Grieving During the Holidays

Vivian Bricker

Contributing Writer
Published Nov 11, 2021
Grieving During the Holidays

Even when our feelings may tell us otherwise, we need to mentally remind ourselves that God is always there with us—no matter where we find ourselves.

Fall and Winter welcome the festive holidays of Thanksgiving and Christmas. Both of these holidays are many individuals' favorite celebrations of the year. Thanksgiving and Christmas are known to be times to spend with family and friends. Long-lasting memories can be made on these two special days. However, for those who have recently lost loved ones, Thanksgiving and Christmas can be rather painful. If you are one of those individuals today, take heart that you are not alone.

My Personal Dealings with Grief:

I personally understand the pain, sadness, and loneliness that come from losing a loved one near the holidays. My mom passed away in mid-October when I was a teenager. Her death was unexpected as she was so young. From my eyes, she was far too young to die. Thanksgiving and Christmas that year was extremely painful and I did not see a reason as to why the remainder of our family should even celebrate the holidays. After all, Mom was no longer there. Growing up, my Mom simply loved decorating the house for the holidays, getting everyone into the right spirit, and cooking delicious meals on Thanksgiving and Christmas Day. She was a ray of sunshine who loved the Lord with all her heart. It was commonplace on Thanksgiving and Christmas for Mom, Dad, my two sisters, and our humble dog to spend the entire day together, which was a rare occurrence in our household due to my mom’s work schedule.
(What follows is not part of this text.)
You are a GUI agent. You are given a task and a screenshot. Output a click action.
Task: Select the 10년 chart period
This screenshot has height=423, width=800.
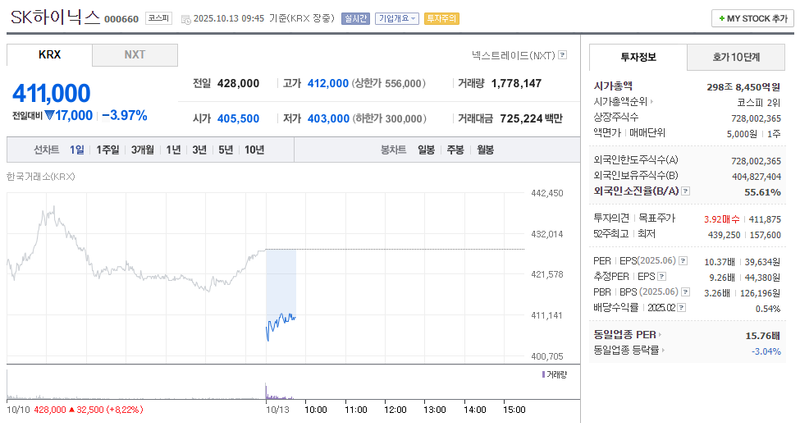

Whether it was Thanksgiving or Christmas, Mom would start early with cooking and even prepare a special meal for our adopted uncle who lived down the street from us. My Mom was always thinking of others and how she could help them. On Thanksgiving Day, she would usher in my two sisters and me to help cook the Thanksgiving meal, set the table, and clean up afterwards. Likewise on Christmas, my mom went out of her way to make the day special: a dazzling Christmas tree adorned with lights, ornaments, and a shining angel on the top was always a staple for our household. 

My Mom had a way of filling every room with the love of Jesus. The year she passed away and every year since then has never been the same. Mom is no longer here to dance through the house and have us help her decorate the tree. There is no Christmas music playing because no one wants to hear the joyful songs echoing from the past. The twinkling lights on the Christmas tree do not seem to glisten as they once did when I used to help Mom wrap them around the tree. Instead of Thanksgiving and Christmas being holidays filled with gladness of heart, happiness, and laughter, they became holidays of loneliness, pain, and grief. Personally speaking, I did not want to celebrate Thanksgiving or Christmas. I wanted to hide under my covers and cry until I cried myself to sleep. There was no sunlight anymore—I only felt deep, dark sadness. 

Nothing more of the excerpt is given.